On Tuesday, August 30, the Brazilian Superior Electoral Court (TSE) decided unanimously to prohibit the carrying of weapons in the vicinity of polling stations and Electoral Justice buildings throughout the country during the two rounds of the imminent general elections.

This prohibition will have a total duration of four days during the celebration of each election day – comprising the 48 hours before the opening of the polling stations, the day of voting, and the day after -, which will take place on October 2 and 30, reported Folha de S.Paulo.

The TSE’s decision came after a request from the federal deputy of the Workers’ Party (PT), Alencar Santana.

Next October 2 and 30, Brazilians are called to go to the polls to elect the next president of the country.
Next October 2 and 30, Brazilians are called to go to the polls to elect the country’s next president. (Photo: internet reproduction)

According to Santana, “elections are the very heart of democracy,” and, therefore, the prohibition of the presence of armed people in polling stations is intended to protect the exercise of suffrage from any threat, concrete or potential, regardless of its origin.

“If this is not allowed even for public security agents, even when they are on duty, it would not make the slightest sense to admit the presence or permanence of armed civilians in or near polling stations, if only because of the serious risk they represent for the citizenry,” the deputy added, according to the newspaper mentioned above.

In a statement, the Inspector General of Electoral Justice, Minister Mauro Campbell Marques, stressed that the decision does not go beyond what the Brazilian legal discipline already brings.

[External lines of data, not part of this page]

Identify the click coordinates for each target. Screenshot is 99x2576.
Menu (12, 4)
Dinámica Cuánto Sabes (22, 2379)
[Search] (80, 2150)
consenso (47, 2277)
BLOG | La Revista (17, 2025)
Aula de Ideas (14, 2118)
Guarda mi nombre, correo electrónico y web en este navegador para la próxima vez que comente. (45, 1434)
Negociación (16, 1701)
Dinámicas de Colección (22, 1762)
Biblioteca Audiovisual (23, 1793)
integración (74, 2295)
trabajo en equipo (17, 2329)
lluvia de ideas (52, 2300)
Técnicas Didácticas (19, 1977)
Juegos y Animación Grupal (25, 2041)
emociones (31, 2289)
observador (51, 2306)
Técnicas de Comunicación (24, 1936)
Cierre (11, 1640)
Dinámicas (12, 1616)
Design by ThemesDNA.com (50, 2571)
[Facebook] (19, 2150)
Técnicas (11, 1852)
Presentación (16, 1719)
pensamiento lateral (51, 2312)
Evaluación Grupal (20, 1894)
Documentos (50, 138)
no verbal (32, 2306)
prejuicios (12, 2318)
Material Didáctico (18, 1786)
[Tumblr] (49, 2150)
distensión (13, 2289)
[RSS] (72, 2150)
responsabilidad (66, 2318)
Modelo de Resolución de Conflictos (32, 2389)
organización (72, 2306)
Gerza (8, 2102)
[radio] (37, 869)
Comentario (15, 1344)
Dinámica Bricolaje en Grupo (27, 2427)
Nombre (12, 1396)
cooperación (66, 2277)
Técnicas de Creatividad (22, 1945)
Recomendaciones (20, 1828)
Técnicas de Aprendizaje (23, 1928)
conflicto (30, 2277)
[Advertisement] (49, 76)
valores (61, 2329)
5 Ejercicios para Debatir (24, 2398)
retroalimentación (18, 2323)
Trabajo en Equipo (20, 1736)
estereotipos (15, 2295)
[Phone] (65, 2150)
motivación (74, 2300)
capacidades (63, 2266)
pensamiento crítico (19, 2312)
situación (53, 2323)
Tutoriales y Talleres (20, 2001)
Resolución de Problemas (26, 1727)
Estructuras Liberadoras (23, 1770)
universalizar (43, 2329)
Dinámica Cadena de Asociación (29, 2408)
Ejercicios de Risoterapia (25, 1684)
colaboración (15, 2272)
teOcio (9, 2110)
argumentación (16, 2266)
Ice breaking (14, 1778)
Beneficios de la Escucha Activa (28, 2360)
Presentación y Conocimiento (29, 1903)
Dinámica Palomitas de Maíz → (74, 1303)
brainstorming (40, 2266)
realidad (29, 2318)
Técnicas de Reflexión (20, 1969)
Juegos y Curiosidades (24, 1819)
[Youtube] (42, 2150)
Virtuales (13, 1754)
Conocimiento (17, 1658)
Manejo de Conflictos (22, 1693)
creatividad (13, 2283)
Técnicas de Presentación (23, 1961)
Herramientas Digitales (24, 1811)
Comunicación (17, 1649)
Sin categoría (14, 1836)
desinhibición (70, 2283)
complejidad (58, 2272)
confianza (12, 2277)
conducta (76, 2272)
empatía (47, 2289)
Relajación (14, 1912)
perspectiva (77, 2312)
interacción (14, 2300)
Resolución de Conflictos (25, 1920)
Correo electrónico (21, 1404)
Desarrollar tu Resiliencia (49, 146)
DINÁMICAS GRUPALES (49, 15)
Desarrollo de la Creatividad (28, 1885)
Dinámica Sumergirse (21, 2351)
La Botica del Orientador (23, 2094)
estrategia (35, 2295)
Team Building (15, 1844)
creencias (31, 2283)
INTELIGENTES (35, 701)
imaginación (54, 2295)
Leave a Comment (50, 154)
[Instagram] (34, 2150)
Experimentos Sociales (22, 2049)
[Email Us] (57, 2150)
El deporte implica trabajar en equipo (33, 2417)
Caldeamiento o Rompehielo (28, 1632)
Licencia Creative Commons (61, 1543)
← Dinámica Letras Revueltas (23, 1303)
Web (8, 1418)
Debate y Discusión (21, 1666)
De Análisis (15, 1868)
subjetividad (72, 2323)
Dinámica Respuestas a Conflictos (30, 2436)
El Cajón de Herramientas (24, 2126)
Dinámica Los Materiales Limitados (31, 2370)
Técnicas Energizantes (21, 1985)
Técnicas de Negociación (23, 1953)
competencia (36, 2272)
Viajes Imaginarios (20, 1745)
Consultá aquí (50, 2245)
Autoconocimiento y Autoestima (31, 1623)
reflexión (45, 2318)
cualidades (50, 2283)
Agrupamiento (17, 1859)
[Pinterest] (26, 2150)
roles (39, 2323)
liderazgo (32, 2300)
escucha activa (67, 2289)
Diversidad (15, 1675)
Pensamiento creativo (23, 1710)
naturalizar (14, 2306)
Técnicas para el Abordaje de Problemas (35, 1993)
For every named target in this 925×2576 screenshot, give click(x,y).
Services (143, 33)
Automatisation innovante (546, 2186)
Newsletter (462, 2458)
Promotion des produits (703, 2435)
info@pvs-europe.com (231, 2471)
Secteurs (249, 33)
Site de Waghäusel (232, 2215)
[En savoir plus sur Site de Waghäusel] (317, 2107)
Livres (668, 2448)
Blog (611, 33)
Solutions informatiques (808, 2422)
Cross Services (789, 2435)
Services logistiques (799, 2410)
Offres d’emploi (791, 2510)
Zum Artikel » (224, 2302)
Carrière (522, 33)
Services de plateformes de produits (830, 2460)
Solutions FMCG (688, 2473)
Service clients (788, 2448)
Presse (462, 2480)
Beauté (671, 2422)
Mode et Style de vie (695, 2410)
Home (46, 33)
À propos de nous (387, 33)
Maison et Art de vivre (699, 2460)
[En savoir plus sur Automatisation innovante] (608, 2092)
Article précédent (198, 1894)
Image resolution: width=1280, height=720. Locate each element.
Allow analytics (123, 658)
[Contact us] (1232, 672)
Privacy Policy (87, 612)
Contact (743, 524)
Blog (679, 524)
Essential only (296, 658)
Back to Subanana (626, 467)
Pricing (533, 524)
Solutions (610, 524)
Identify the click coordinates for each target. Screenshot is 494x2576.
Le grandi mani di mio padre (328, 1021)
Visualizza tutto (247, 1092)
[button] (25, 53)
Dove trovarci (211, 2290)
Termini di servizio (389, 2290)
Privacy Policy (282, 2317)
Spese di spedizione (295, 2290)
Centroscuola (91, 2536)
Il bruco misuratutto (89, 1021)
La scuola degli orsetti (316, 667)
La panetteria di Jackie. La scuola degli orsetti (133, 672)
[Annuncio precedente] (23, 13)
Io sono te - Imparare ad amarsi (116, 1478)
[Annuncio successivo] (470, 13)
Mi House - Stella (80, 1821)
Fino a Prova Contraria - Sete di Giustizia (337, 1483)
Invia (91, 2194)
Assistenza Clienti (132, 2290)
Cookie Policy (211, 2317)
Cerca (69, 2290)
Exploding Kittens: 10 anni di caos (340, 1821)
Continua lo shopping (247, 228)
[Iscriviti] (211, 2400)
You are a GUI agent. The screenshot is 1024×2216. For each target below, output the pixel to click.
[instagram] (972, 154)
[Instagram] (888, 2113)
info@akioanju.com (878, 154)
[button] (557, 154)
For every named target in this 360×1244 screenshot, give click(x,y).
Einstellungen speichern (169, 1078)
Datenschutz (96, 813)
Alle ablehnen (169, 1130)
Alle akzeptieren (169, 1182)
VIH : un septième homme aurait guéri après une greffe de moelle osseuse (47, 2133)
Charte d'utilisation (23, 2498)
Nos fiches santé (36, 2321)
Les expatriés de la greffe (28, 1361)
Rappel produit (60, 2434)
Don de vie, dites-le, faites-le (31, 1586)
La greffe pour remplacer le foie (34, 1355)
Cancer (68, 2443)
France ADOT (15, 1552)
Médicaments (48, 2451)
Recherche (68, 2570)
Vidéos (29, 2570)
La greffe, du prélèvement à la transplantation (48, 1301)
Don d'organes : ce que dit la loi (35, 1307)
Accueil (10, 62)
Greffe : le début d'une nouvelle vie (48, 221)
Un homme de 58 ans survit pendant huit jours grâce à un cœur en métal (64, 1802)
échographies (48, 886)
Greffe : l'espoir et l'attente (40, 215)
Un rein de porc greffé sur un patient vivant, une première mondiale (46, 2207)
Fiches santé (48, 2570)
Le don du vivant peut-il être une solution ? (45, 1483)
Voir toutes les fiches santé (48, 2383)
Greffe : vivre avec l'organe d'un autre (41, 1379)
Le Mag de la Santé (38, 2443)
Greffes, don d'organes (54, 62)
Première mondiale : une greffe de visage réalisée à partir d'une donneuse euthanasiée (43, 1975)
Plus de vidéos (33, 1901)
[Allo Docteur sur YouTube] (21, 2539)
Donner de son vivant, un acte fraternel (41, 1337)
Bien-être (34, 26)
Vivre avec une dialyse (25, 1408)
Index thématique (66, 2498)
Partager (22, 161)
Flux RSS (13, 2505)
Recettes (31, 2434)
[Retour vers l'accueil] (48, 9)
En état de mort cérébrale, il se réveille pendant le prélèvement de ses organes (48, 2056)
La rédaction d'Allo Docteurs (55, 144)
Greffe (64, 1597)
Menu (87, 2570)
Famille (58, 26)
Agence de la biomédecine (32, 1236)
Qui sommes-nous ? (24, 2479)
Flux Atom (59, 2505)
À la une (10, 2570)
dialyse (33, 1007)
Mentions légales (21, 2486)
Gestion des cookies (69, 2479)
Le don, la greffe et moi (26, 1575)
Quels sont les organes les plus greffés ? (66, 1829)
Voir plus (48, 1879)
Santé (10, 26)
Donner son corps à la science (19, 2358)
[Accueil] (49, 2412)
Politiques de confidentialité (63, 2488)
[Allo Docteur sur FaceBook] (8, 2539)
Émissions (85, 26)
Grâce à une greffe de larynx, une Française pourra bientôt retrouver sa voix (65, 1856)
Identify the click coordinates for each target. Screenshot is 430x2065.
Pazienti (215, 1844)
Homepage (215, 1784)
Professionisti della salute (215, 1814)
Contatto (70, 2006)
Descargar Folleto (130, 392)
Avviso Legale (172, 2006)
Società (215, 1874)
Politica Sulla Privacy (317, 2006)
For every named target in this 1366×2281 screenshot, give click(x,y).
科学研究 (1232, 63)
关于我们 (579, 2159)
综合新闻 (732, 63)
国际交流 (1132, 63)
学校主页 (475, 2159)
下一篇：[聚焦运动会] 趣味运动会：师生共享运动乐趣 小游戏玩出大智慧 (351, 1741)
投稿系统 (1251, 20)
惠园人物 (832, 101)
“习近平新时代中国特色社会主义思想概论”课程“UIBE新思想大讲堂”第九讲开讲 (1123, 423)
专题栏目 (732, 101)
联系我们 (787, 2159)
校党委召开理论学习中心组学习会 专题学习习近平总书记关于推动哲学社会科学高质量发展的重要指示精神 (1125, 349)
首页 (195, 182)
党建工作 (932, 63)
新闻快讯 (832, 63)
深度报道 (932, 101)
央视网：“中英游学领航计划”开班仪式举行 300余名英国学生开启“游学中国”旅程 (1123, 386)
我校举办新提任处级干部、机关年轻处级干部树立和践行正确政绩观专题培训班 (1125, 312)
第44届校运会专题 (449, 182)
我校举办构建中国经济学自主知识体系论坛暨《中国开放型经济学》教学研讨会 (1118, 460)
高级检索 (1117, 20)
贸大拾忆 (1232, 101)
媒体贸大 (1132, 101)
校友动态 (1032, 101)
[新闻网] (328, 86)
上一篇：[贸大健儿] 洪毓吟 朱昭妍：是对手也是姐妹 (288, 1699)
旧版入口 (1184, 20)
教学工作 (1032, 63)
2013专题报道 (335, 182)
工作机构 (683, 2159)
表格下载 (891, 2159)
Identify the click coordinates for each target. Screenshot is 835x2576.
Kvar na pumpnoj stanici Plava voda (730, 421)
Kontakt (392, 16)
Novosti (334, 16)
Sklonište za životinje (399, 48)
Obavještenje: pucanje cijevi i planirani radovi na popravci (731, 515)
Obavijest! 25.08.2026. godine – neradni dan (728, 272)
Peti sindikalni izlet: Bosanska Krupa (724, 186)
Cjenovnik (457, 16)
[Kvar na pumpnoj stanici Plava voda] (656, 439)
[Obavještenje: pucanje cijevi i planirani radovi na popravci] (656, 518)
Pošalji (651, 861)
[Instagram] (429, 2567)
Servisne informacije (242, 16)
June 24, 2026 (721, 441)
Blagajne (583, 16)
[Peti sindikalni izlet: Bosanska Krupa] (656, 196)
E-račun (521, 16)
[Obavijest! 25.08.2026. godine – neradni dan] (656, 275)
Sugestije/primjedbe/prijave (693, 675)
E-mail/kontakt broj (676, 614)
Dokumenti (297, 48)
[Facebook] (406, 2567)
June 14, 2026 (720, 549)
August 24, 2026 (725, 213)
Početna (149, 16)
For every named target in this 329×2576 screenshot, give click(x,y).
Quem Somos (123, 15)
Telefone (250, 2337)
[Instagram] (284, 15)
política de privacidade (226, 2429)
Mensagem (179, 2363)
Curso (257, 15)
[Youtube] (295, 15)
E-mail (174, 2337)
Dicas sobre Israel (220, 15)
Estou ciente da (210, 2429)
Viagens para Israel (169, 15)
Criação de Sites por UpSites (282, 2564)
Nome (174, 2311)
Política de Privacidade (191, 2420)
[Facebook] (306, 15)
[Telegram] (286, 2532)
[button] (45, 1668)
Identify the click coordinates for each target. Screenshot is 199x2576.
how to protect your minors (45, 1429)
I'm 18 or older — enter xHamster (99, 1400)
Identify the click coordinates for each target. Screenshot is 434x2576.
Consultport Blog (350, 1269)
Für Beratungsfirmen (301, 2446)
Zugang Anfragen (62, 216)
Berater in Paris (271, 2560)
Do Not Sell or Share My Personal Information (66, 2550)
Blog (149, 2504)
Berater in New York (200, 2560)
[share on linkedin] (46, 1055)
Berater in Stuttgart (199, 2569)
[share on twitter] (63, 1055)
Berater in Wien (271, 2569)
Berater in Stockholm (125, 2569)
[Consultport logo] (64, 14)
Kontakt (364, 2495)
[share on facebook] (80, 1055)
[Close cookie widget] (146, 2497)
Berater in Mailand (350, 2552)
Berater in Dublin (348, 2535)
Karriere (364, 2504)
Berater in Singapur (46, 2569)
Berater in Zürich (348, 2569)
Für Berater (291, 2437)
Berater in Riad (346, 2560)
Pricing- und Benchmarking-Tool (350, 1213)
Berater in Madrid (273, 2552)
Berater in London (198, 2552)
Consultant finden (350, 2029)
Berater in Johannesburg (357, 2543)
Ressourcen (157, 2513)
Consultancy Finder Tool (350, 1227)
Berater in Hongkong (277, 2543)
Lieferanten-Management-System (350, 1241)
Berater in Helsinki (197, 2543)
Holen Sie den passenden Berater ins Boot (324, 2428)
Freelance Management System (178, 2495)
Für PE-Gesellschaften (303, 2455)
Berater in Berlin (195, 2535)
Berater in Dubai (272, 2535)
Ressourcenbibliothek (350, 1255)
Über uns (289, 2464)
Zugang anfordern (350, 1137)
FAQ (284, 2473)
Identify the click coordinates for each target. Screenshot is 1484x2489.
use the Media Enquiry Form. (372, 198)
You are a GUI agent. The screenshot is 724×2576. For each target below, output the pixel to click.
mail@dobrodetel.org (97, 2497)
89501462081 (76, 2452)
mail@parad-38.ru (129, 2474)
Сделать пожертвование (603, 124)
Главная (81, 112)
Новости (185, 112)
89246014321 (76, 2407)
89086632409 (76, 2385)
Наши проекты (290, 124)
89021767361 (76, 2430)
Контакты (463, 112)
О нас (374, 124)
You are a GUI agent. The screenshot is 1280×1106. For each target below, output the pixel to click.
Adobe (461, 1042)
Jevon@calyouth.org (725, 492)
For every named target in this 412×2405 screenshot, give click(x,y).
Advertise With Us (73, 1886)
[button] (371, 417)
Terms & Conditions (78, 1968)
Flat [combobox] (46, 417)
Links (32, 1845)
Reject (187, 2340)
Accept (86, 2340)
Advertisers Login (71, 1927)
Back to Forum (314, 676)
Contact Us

“We are here to give one more point of tranquility, of appeasement to the electorate at the time of the elections. That is what the Court is doing, fulfilling its constitutional and legal duty,” expressed the judge.

Next October 2 and 30, Brazilians are called to go to the polls to elect the country’s next president, all within the framework of elections marked by the polarization generated by the two leading candidates: the current president, Jair Bolsonaro; and the former president Luiz Inácio da Silva.